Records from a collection
○ ○ ○ ○ ○

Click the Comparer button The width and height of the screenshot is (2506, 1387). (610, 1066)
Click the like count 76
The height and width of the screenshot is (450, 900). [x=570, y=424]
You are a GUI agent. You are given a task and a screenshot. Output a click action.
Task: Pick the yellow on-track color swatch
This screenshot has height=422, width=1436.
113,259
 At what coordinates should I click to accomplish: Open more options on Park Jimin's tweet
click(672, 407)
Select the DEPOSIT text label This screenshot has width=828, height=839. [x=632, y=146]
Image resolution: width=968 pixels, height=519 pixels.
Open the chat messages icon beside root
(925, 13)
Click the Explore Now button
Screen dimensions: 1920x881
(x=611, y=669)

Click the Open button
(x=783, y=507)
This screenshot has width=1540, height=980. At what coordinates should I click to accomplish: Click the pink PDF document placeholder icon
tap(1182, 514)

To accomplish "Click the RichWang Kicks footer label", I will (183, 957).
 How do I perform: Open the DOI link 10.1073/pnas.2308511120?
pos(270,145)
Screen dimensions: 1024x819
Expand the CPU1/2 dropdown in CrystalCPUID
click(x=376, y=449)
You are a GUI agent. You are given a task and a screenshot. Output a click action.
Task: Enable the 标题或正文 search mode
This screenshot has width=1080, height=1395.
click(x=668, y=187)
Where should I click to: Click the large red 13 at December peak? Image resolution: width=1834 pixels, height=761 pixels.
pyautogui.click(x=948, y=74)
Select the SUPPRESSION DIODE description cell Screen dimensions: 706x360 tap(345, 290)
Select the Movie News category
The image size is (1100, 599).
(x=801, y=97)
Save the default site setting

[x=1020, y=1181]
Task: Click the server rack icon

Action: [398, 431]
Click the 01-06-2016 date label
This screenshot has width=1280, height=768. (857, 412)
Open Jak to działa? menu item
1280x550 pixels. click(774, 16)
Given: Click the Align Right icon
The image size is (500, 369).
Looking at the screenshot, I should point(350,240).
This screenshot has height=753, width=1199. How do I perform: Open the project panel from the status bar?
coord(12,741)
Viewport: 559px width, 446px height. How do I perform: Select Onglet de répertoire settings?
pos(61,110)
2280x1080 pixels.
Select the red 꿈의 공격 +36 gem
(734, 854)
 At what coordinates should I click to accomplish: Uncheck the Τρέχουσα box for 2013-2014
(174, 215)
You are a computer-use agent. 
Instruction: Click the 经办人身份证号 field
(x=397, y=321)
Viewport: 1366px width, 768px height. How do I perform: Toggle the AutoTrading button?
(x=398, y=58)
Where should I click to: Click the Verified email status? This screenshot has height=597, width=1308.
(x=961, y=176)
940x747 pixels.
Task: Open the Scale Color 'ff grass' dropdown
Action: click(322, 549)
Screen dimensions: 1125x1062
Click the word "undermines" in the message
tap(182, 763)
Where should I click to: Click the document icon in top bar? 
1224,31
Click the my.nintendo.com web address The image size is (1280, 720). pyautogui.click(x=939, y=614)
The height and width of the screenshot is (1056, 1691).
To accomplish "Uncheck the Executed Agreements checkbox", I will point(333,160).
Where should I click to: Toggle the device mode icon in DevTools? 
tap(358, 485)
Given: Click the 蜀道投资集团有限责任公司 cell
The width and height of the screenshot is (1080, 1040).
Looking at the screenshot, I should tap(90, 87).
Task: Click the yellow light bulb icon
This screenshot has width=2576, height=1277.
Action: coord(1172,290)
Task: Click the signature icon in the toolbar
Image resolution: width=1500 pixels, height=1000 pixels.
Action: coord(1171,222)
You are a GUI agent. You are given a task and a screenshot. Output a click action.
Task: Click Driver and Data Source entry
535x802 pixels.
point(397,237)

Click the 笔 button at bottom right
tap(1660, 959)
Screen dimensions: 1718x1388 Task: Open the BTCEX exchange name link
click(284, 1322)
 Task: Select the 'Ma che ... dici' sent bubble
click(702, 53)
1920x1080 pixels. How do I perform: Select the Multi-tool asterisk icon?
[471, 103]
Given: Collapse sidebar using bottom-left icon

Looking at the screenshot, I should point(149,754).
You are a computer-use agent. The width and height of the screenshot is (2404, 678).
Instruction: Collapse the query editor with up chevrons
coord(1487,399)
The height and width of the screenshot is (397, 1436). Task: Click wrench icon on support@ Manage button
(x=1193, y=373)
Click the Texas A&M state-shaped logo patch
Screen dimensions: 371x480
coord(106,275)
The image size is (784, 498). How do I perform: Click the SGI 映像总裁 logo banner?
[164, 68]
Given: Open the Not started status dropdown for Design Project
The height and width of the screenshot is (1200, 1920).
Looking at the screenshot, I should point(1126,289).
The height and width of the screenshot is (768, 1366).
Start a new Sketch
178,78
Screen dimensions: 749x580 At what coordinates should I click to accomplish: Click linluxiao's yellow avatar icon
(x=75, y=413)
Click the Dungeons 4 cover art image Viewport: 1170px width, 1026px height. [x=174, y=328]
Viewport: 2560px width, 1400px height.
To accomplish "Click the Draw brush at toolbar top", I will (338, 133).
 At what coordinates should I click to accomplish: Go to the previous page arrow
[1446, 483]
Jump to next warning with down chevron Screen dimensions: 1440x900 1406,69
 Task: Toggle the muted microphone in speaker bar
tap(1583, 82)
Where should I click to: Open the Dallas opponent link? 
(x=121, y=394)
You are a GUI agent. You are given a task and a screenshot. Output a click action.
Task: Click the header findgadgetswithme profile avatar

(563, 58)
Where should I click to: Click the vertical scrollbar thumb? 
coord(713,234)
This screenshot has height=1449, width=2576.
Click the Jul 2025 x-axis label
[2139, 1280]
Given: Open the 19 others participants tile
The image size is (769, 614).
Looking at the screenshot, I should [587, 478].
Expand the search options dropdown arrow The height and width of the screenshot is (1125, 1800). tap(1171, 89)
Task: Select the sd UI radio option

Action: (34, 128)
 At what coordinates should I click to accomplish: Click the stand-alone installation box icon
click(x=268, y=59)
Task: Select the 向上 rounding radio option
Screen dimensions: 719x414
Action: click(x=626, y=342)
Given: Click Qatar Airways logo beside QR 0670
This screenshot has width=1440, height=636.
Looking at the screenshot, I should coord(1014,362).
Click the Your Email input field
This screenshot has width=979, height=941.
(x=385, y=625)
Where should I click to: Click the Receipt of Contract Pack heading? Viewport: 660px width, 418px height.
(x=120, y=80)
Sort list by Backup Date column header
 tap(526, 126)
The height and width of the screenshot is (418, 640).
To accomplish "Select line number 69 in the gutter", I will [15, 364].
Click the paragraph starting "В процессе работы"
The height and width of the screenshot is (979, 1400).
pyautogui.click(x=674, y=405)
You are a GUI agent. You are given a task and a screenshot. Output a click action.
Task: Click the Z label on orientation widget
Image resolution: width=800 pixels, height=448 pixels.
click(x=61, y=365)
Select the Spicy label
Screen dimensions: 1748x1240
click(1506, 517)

○ ○ ○ ○ ○

• [Instructions for the task]: Rewrite everything from the line containing "Sort list by Backup Date column header" down to the line containing "pyautogui.click(x=674, y=405)", both included, with each click coordinate increased by 18.

• [Finished answer]:
Sort list by Backup Date column header
 tap(544, 144)
The height and width of the screenshot is (418, 640).
To accomplish "Select line number 69 in the gutter", I will [33, 382].
Click the paragraph starting "В процессе работы"
The height and width of the screenshot is (979, 1400).
pyautogui.click(x=692, y=423)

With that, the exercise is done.